LetsRun.com Shoe Grades

What is a LetsRun.com Shoe Grade?
LetsRun.com Shoe Grades, or LRC Grades, are shoe ratings that are adjusted to account for:
  1. The number of runners who reviewed a specific shoe.
  2. The characteristics of the particular runners who reviewed a shoe.
Why make adjustments? Why don't you just show average reviewer ratings?

Imagine two shoes. The first has 5 reviews and an average overall rating of 9.0. The second has 50 reviews and an average overall rating of 8.5. Which shoe is better? The first shoe has a higher average rating, but it only has 5 reviews. The second shoe has a lower average rating, but it has 10 times as many reviews.

LRC grades are generated from statistical modeling techniques designed to account for sample size-related uncertainty. These scores help remove the guesswork for buyers trying to figure out how two shoes with different numbers of reviews compare to each other.

You said LRC Grades account for the types of runners who review a shoe. Why?

We have a data set consisting of thousands of shoe reviews from some of the fastest and most educated runners in the world. These data include not just shoe ratings, but also information about who reviewed each shoe. We have analyzed these data to figure out if the ratings reviewers give their shoes are related to characteristics such as how many miles per week they run, how fast they train, and whether they report themselves to be injury prone.

Overall, shoe ratings do not vary drastically based upon who reviews them. However, there are some differences. For example, runners who train at a high level and who are unlikely to suffer injuries, on average, rate their shoes slightly higher. Conversely, runners who are unlucky enough to be injury prone are less likely to rate their shoes as highly.

Consequently, if by chance a shoe with relatively few reviews happened to be reviewed by a handful of injury prone runners, it may be rated lower than if it were reviewed by a handful of high-level runners who rarely suffer injuries.

When shoes have a large number of reviews, these adjustments do not matter very much. But they can be helpful when trying to compare shoes with fewer reviews.

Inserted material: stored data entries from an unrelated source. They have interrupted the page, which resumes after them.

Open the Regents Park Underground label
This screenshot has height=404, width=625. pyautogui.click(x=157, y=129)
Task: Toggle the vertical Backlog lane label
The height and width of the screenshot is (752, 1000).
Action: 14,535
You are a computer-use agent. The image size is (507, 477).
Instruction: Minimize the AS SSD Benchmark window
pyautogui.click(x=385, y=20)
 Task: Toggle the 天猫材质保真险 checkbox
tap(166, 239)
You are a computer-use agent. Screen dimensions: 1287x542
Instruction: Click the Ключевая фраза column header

Do you adjust these scores based upon things like reviewers' foot strike or pronation?

We do not make adjustments to shoe grades based upon runner characteristics that guide buyers' shoe purchasing decisions.

For example, runners who overpronate are often encouraged to buy stability shoes designed to correct for overpronation. Making adjustments to LRC Grades based upon reviewers' pronation would lead to a confusing situation where the LRC Grades would convey how a shoe designed for overpronators would be rated by an "average" runner (i.e., one who is less likely to overpronate).

I don't buy it. Can I just see the average ratings?

Of course. Every shoe page also presents "raw scores," including the mean and median of each sub-rating for a specific shoe.

What type of statistical methods do you use to make these adjustments?

We crunched the data using cutting edge machine learning and artifical intelligence methods, relying upon several data centers of computational power. Just kidding. We have to keep some things a secret, but we can tell you that we use techniques common to researchers who evaluate and rank entities like people, organizations, and products.